Well, welcome to the fandom, I guess. It's just a fandom that people identify with really, but it makes its bad sides well-known. Though really the whole beastiality stereotype seems to have died down over the past few years

The first thing you'll need is a dark and strong sense of humor, you'll need to mock yourself and the fandom before those around you beat you to it. The stronger and darker, the better


----------



## Tiamat (Feb 17, 2013)

I was just fooling around Raptros...I honestly dont even care about specifics.  I had no idea we were even in disagreement...


----------



## PsychicOtter (Feb 17, 2013)

My definition of a furry is someone who likes anthro animals.  That being said, everybody has a different definition.  If you think you're a furry/want to be a furry, then welcome aboard.


----------



## Kalmor (Feb 17, 2013)

Tiamat said:


> I was just fooling around Raptros...I honestly dont even care about specifics.  I had no idea we were even in disagreement...
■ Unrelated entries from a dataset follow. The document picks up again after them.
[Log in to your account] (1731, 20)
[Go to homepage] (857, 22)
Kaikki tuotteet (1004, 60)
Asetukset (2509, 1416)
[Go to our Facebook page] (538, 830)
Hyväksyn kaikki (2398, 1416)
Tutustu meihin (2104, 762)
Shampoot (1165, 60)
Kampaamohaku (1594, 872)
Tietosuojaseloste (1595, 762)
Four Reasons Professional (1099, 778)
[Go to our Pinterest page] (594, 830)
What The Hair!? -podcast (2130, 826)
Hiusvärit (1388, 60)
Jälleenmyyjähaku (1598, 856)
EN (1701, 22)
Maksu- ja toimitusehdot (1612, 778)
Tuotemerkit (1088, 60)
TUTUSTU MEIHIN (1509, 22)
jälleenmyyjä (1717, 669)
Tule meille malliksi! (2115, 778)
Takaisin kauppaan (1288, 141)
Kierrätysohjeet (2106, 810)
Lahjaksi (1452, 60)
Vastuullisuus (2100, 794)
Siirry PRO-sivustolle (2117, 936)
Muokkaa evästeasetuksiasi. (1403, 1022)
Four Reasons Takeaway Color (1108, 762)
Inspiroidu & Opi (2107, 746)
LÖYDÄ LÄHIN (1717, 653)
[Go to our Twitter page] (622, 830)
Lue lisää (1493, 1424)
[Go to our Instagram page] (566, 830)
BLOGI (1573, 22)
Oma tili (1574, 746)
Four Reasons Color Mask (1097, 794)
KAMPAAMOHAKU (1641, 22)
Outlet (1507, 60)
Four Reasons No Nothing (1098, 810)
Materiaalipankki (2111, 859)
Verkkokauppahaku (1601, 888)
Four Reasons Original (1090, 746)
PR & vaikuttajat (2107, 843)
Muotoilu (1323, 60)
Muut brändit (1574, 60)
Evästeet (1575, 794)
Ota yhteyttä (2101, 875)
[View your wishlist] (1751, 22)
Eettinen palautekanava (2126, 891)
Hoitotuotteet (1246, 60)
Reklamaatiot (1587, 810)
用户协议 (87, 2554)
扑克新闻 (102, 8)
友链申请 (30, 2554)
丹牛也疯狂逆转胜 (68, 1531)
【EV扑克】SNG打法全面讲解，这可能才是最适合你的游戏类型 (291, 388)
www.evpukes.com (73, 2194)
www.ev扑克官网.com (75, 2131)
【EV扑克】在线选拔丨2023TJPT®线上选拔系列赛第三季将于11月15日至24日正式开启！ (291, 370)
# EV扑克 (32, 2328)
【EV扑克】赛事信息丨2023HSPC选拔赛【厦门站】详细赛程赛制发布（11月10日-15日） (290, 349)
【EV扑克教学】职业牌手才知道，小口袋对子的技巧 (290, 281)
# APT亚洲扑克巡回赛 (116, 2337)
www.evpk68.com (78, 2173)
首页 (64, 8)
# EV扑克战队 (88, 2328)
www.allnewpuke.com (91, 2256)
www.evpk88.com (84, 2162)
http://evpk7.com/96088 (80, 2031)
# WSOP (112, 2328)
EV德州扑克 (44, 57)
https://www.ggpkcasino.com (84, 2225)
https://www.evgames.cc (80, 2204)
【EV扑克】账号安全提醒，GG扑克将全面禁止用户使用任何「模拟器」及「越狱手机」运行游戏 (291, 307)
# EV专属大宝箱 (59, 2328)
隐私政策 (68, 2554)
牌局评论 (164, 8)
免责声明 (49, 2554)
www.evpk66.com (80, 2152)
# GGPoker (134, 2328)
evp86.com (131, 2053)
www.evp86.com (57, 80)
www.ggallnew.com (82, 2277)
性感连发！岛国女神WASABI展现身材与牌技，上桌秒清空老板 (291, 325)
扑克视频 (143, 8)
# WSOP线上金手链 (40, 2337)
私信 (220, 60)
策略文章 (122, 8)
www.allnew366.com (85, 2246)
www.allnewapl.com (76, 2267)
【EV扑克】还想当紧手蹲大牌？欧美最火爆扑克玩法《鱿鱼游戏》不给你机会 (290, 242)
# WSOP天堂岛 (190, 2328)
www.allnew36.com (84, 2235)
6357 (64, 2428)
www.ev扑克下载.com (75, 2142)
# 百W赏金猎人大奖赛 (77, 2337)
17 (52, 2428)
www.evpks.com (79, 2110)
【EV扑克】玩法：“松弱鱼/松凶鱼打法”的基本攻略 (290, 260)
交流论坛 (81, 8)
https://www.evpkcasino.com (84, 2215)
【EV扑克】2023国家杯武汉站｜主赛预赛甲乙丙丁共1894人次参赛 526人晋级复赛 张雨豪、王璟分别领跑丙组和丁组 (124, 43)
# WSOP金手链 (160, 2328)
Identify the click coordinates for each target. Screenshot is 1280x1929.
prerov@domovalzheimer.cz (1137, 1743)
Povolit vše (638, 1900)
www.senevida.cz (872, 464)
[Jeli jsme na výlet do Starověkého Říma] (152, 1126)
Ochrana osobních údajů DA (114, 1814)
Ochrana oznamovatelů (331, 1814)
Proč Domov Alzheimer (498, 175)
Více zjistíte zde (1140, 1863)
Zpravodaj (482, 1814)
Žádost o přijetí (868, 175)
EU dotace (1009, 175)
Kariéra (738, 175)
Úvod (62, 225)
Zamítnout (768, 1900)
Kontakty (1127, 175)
Damn, I really need to wake up in that case. It's an interesting subject to talk about nonetheless.


----------



## Fallowfox (Feb 17, 2013)

My definition of furry is someone who's actually bothered what the definition of furry is. 
 ;3


----------



## M. LeRenard (Feb 17, 2013)

You're a furry if you say you are.  If you're interested enough in the fandom to start an account here and ask about it, by all means, take a deeper look into things and see if you want to ever start calling yourself a furry.  If you don't like what you find, then it's not for you after all.  It's really that simple.  
As for bestiality, since fandom members do more often than not love animals, we get pretty perturbed when people start abusing them.  And yes, even those who are into furry porn tend to feel this way.  So unless you consider wanting to bone animal-headed people 'bestiality', there's really not a lot of it in the fandom.


----------



## benignBiotic (Feb 17, 2013)

badlands said:


> if its sentient its anthro, if its not sentient its not anthro.
> 
> there is a broad band of 'anthropomorphic' from sentient ferals to neko.


Well sentience means that a being can feel, percieve, or to have subjective experiences. Most mammals, reptiles, avians, amphibians, and even fish are sentient. What you are talking about is a human-like intelligence? IE: The Lion King where they are essentially normal animals that can talk and can conceive of complex concepts. 

Aaaanyway OP I like the general rule that if you think you are a furry then you probably are one. Just don't make a big deal out of it. As the others have said it's just a hobby. Have some fun with it.


----------



## Fallowfox (Feb 17, 2013)

You are only a furry when you have sacrificed three jade-monkies to the great furry god Foxathor!


----------



## Growlmon (Feb 17, 2013)

You're a furry if you consider yourself one.  I noticed that the friends I played with the most were furries, and I was actually already involved in some RPs, decided to look into the fandom, and here I am.  As a Digimon, I'm not anthro myself.  Nor can I draw.  I seldom even look at furry art, and never yiff.  I've just grown up on a lot of cartoons that have anthro animals and remember them fondly, as does a lot of this fandom.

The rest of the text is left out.